Collected data:

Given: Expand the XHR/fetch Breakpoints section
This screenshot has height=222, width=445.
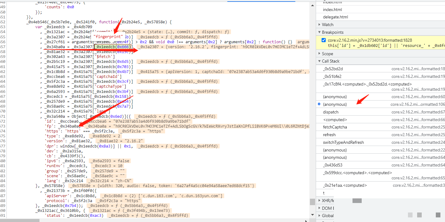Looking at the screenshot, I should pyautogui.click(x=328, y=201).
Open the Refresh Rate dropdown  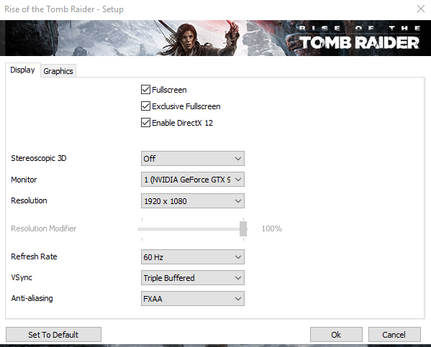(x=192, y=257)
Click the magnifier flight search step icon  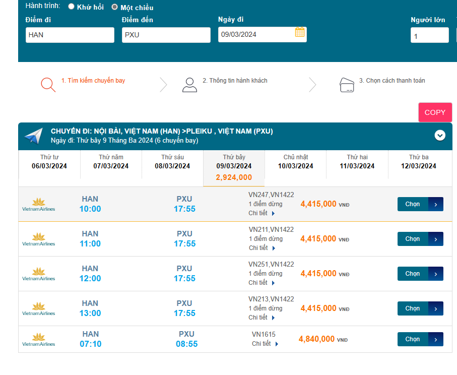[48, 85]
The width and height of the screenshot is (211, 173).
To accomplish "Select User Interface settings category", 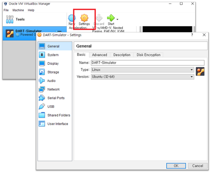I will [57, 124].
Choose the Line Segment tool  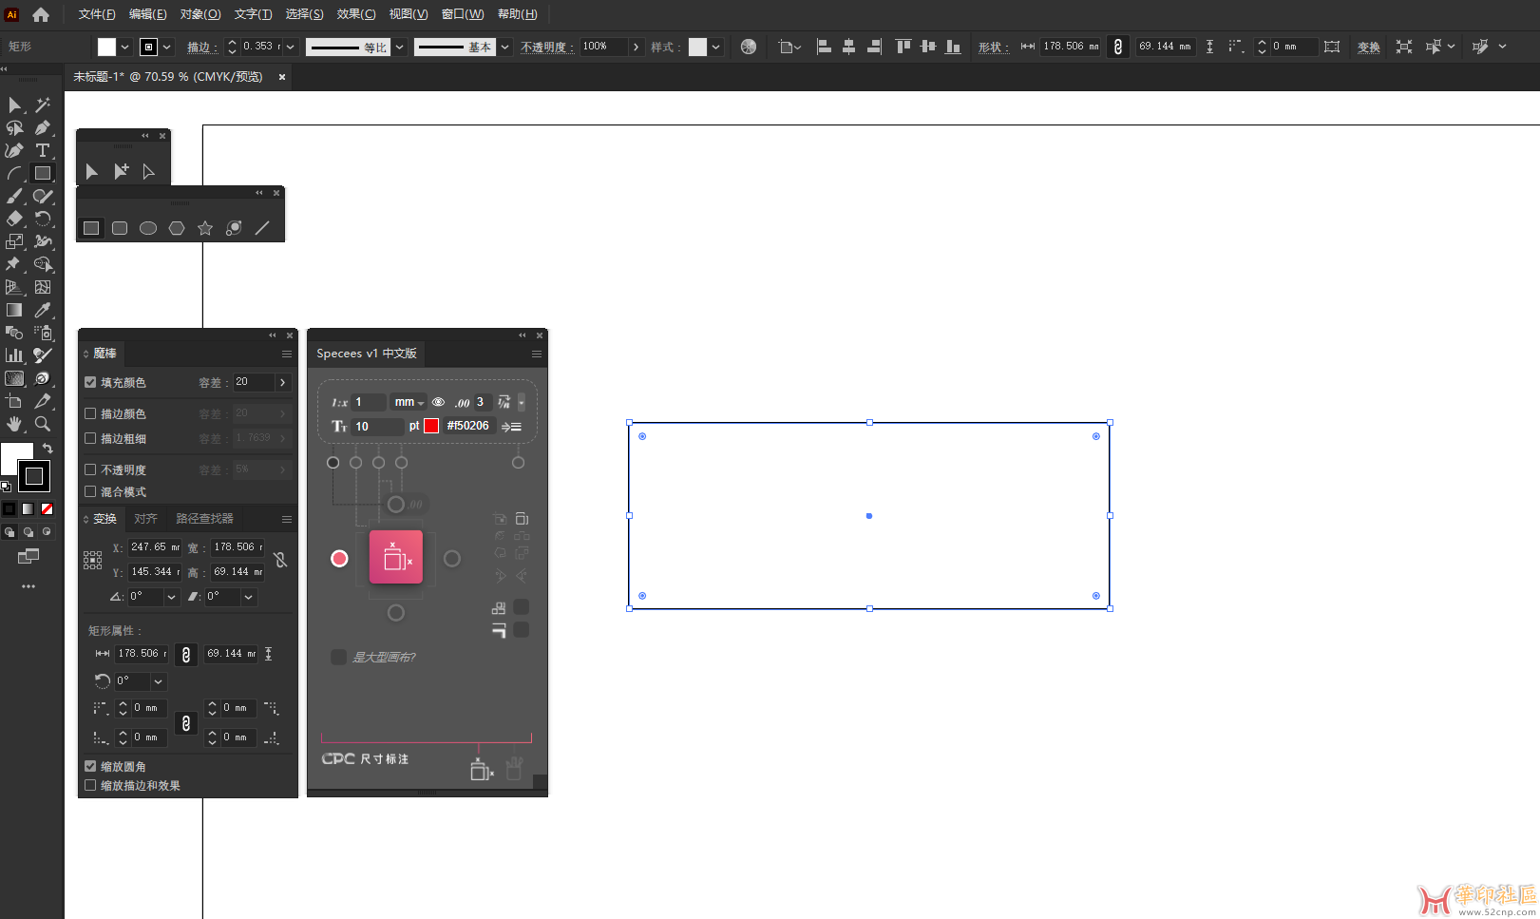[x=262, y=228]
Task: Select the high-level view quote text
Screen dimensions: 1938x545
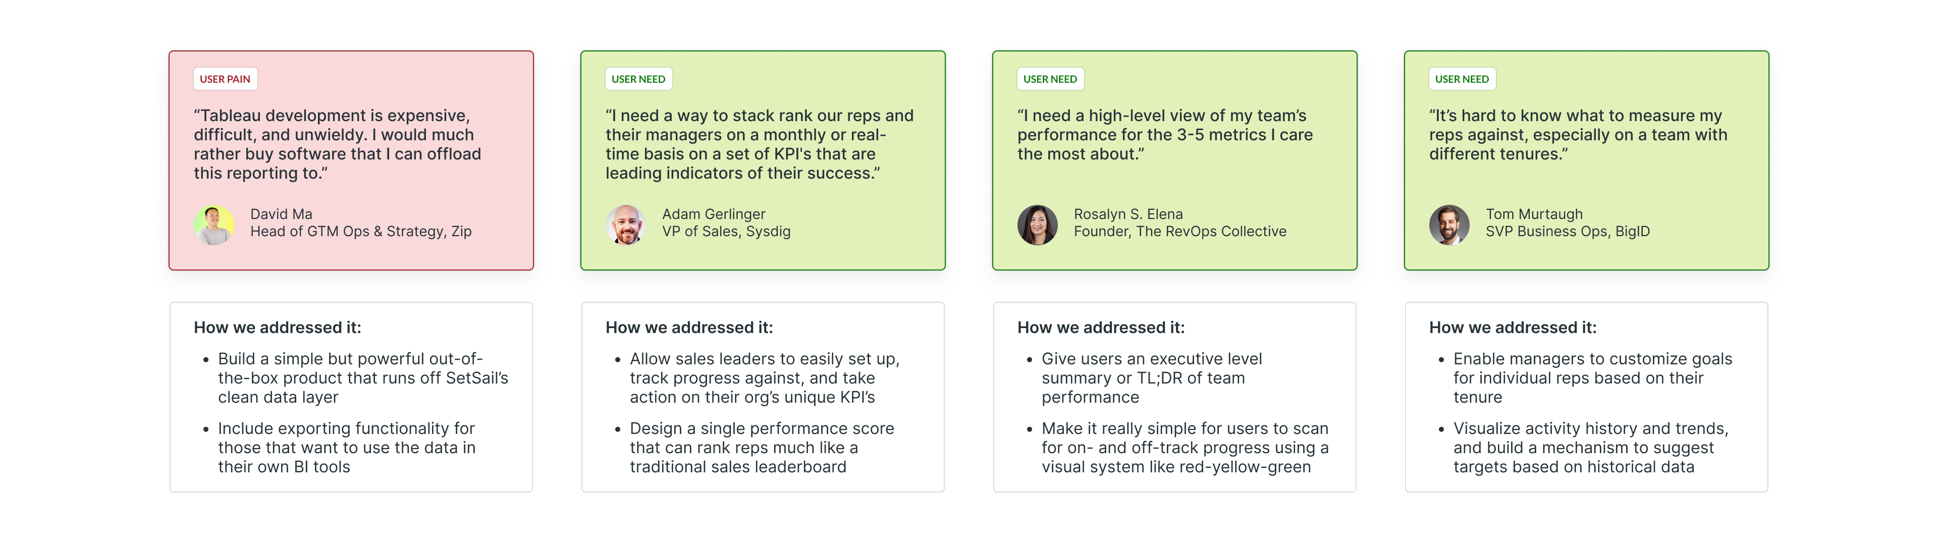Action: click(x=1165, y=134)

▸ ABOUT THIS TASK: Starting at the line that contains "Task: Select the high-level view quote text", write out every line through the final line of the entries, word for word; skip any pictures.

▸ EXPECTED ANSWER:
Task: Select the high-level view quote text
Screen dimensions: 1938x545
Action: click(x=1165, y=134)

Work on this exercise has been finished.